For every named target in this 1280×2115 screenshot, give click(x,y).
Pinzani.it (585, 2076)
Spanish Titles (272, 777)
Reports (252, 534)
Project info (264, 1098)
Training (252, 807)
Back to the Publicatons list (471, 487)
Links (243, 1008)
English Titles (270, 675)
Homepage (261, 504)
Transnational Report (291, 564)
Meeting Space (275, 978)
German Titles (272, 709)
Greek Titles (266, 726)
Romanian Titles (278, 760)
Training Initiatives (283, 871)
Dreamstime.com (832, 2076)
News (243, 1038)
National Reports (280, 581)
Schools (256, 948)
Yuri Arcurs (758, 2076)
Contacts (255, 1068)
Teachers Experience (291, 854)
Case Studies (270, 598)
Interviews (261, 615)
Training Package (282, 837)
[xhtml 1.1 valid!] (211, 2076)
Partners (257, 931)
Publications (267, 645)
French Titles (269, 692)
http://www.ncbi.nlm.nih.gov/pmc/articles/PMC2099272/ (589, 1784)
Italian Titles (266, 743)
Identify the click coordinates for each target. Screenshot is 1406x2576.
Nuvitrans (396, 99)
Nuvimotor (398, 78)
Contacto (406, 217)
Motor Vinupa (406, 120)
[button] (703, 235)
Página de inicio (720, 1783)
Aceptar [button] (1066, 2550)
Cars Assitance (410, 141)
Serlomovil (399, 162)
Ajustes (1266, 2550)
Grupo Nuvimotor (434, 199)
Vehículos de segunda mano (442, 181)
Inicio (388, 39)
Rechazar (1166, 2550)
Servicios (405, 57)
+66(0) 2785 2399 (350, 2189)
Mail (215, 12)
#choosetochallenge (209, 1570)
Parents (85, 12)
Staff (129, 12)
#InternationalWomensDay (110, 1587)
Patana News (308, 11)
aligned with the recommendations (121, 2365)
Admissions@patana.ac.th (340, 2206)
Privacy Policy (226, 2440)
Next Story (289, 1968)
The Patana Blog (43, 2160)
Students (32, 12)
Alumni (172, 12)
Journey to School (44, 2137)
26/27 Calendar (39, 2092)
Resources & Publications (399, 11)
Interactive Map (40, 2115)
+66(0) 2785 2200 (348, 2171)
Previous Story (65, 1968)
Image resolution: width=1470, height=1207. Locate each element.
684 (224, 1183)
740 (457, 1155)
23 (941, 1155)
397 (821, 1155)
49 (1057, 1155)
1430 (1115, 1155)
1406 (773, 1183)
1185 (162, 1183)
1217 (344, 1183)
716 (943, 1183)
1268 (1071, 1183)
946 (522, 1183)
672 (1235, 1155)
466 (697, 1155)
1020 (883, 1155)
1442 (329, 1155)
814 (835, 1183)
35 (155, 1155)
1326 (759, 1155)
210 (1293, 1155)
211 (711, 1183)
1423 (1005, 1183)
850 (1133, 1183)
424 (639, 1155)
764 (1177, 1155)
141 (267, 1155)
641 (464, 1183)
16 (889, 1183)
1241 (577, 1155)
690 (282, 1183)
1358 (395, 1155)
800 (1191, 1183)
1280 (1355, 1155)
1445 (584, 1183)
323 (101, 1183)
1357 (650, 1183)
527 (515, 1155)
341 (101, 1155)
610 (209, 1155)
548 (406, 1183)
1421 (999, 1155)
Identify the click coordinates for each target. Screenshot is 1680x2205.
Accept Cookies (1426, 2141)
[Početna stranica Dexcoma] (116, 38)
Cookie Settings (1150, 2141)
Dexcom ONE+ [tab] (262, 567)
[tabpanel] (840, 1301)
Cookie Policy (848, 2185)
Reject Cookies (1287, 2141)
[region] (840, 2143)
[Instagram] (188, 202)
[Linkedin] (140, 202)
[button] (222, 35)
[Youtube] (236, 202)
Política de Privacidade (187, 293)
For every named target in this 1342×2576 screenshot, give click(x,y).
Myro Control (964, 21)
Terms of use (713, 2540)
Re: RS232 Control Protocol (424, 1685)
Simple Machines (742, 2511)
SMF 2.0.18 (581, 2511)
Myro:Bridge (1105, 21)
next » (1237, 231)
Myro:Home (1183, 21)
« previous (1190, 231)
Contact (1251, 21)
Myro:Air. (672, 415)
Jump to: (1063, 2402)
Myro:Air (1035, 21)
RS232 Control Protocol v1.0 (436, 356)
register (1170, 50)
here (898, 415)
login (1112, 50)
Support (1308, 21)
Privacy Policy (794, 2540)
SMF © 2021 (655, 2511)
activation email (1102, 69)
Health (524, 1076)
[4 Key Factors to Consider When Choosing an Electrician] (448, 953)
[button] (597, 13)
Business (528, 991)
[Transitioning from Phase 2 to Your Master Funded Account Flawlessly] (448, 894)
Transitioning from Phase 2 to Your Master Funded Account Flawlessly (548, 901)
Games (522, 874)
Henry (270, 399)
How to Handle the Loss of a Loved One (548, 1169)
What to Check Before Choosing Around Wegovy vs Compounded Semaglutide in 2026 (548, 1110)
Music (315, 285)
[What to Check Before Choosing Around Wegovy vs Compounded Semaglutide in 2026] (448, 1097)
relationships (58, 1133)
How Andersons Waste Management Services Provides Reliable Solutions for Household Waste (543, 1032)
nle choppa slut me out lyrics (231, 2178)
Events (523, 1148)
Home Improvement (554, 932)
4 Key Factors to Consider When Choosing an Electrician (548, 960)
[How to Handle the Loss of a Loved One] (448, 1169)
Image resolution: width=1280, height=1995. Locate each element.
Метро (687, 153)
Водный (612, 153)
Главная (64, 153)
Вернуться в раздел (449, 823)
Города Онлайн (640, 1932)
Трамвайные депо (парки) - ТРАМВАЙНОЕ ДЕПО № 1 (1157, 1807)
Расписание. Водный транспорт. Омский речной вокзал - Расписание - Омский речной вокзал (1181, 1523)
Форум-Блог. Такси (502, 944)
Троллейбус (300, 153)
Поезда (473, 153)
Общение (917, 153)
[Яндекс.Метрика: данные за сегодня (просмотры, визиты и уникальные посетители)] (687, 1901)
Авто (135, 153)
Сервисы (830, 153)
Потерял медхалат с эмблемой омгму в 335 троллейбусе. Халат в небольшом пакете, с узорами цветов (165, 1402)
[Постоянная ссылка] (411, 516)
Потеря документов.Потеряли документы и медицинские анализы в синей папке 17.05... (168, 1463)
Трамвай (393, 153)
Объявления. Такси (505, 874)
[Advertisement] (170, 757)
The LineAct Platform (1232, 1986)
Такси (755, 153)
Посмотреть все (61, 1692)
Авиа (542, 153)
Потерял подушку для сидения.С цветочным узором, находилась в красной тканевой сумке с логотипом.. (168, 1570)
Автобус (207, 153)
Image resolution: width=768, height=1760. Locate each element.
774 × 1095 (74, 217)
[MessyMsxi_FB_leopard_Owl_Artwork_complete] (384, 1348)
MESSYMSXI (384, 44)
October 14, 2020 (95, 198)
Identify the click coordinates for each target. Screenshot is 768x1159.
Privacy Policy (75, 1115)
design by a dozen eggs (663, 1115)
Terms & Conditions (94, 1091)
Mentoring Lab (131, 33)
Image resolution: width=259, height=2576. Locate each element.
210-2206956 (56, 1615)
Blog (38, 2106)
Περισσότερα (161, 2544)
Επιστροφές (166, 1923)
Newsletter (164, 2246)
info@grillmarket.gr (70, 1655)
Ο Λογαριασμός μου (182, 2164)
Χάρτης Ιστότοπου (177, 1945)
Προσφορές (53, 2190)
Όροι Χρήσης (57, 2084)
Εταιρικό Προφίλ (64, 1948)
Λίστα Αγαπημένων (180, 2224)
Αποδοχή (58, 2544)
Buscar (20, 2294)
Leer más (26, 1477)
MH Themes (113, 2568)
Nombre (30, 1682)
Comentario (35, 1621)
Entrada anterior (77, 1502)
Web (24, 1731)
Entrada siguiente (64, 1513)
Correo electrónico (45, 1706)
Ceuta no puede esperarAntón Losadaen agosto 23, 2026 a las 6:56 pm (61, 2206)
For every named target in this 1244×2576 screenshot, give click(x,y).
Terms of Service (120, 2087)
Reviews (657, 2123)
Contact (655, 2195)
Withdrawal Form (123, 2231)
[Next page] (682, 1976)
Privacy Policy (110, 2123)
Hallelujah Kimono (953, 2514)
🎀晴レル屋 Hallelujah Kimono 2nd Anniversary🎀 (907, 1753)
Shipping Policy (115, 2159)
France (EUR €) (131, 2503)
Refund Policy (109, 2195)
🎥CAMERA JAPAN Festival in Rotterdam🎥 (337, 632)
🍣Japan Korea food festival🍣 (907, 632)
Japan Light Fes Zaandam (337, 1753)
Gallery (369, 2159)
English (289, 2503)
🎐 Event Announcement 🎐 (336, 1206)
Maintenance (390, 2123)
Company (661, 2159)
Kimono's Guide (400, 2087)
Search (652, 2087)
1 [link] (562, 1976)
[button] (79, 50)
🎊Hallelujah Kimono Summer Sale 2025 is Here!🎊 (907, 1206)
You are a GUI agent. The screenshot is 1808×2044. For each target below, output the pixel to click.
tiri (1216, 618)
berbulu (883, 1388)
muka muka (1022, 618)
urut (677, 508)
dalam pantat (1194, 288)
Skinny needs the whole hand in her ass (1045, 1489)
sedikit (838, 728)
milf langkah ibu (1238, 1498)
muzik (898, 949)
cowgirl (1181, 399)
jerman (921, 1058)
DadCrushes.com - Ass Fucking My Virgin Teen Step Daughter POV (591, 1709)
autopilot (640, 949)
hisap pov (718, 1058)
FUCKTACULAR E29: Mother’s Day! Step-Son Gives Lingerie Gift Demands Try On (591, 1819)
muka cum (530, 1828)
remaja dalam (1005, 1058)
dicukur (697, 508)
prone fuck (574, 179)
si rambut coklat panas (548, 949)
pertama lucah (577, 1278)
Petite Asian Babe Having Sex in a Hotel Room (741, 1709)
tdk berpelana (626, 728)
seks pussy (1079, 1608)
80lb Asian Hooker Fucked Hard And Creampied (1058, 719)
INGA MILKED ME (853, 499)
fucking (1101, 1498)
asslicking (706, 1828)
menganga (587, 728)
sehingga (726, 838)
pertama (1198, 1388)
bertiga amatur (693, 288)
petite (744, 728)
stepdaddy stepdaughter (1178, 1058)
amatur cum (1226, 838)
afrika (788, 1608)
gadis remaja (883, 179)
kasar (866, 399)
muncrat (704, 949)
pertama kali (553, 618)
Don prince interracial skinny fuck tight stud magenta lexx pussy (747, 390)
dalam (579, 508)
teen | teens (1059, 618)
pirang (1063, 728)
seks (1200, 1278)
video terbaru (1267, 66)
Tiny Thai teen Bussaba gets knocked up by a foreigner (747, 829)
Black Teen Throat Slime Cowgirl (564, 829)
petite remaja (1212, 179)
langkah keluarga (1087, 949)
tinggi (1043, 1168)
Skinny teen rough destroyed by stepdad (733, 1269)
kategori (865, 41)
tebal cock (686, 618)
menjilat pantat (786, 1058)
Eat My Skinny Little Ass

:::::

** Instructions for the task **
Using the entries above, extract exactly the span from the line with "berbulu (883, 1388)" to the line with "pertama lucah (577, 1278)", both lines included; leave out everything else.

** Response below **
berbulu (883, 1388)
muka muka (1022, 618)
urut (677, 508)
dalam pantat (1194, 288)
Skinny needs the whole hand in her ass (1045, 1489)
sedikit (838, 728)
milf langkah ibu (1238, 1498)
muzik (898, 949)
cowgirl (1181, 399)
jerman (921, 1058)
DadCrushes.com - Ass Fucking My Virgin Teen Step Daughter POV (591, 1709)
autopilot (640, 949)
hisap pov (718, 1058)
FUCKTACULAR E29: Mother’s Day! Step-Son Gives Lingerie Gift Demands Try On (591, 1819)
muka cum (530, 1828)
remaja dalam (1005, 1058)
dicukur (697, 508)
prone fuck (574, 179)
si rambut coklat panas (548, 949)
pertama lucah (577, 1278)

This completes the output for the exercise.